Hoy 9 de agosto, ya llevamos 6 días conviviendo y ayudando en este voluntariado tan maravilloso que nos ha tocado vivir.

En resumen, no olvidaremos jamás el banquete que nos prepararon las niñas la noche de 5 para darnos la bienvenida. La cena comenzó con un majestuoso plato de arroz y pollo que nos metimos entre pecho y espalda con la intención de saciar ese hambre que nos corroía, debido al trabajo realizado a lo largo del día. Acto seguido, las chicas nos deleitaron con un baile de muy típico del país, el cual nos recordaba a muchos de nosotros a unas sevillanas con un toque oriental. Para finalizar la velada y después del admirable baile pasamos un grandioso rato jugando a las cartas y enseñándoles típicos juegos como el “ninja”, y algún que otro baile reguetonero. Creyéndonos ya como si fuéramos sus hermanos mayores, les dimos las buenas noches con la intención de verlas de nuevo al día siguiente. Cuando volvimos a nuestra humilde residencia y antes de irnos a dormir por el cansancio jugamos unas partidas a grandiosos juegos como el MUS y como no, el Pueblo Duerme.

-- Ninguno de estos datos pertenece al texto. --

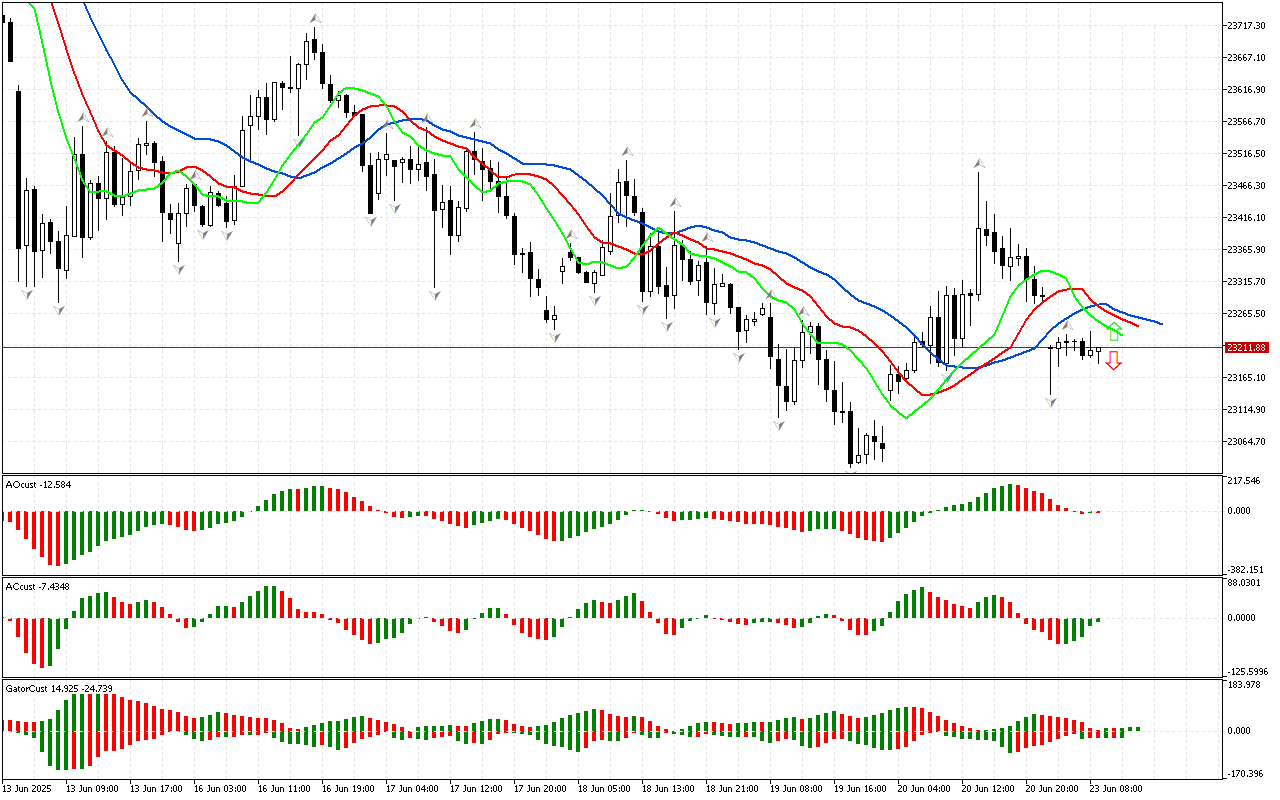This screenshot has height=800, width=1280.
Task: Click the red down arrow signal
Action: tap(1113, 361)
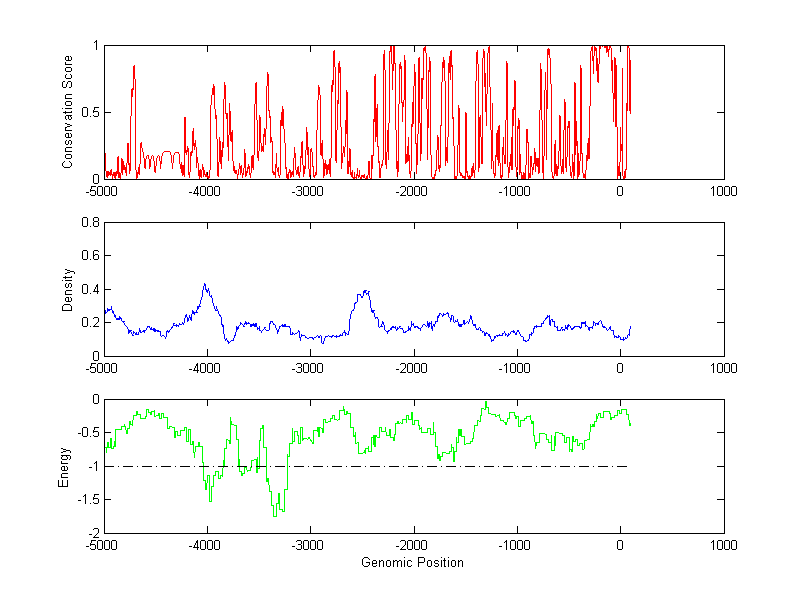Viewport: 800px width, 599px height.
Task: Click the Energy y-axis label
Action: pos(65,466)
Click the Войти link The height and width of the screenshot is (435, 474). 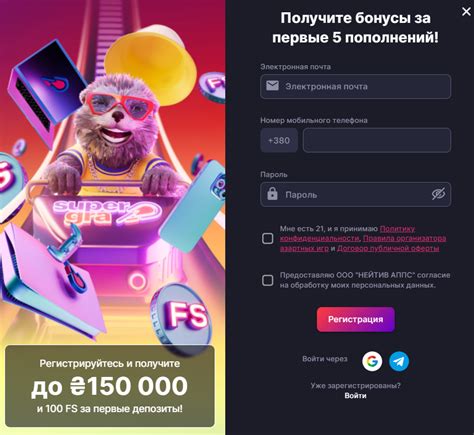click(x=355, y=396)
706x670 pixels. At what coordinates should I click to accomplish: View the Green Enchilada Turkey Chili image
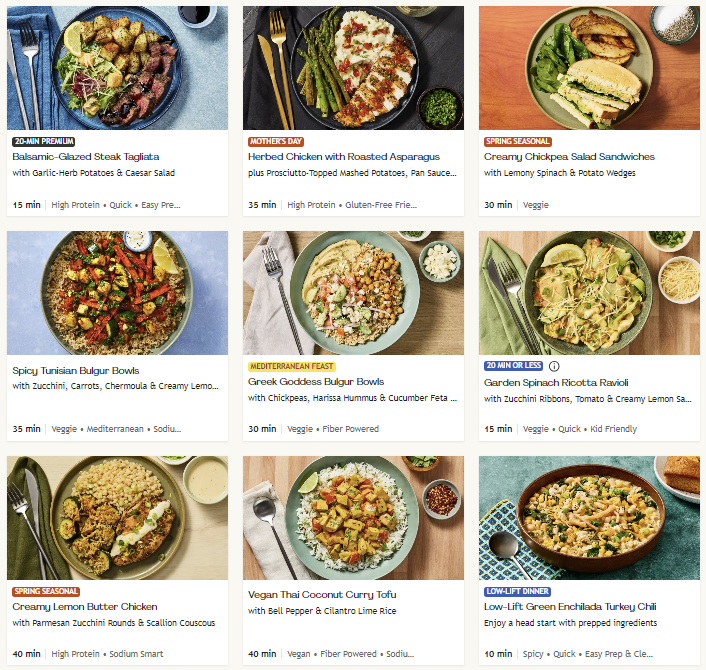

A la mañana siguiente, tras el típico y necesario café matutino, nos pusimos manos a la obra y fuimos a echar una mano a nuestro querido amigo Ñe. La mañana se nos hizo muy amena entre el pico, la pala, un par de cigarrillos y como no: risas y diversión; tal y como dijo Thomas Jefferson ” el trabajo agusto, no cansa jamas”. Ya despues de comer, tras habernos echado una buena siesta, volvimos a rematar los que nos quedaba por terminar de la mañana.

Para cenar tuvimos la suerte de compartir mesa con las niñas del colegio. Comenzando,  como siempre, con la oración pasamos un buen rato comiendo, jugando a las cartas y viendo como algunas pocas terminaban los deberes. Para terminar el día el Hermano Víctor nos invitó a ver un documental en la sala de ordenadores acerca de su historia y la del colegio. Es admirable ver como la vida de una persona con un cierto punto de compromiso y amor al prójimo, es capaz de salvar y ayudar a tantas otras.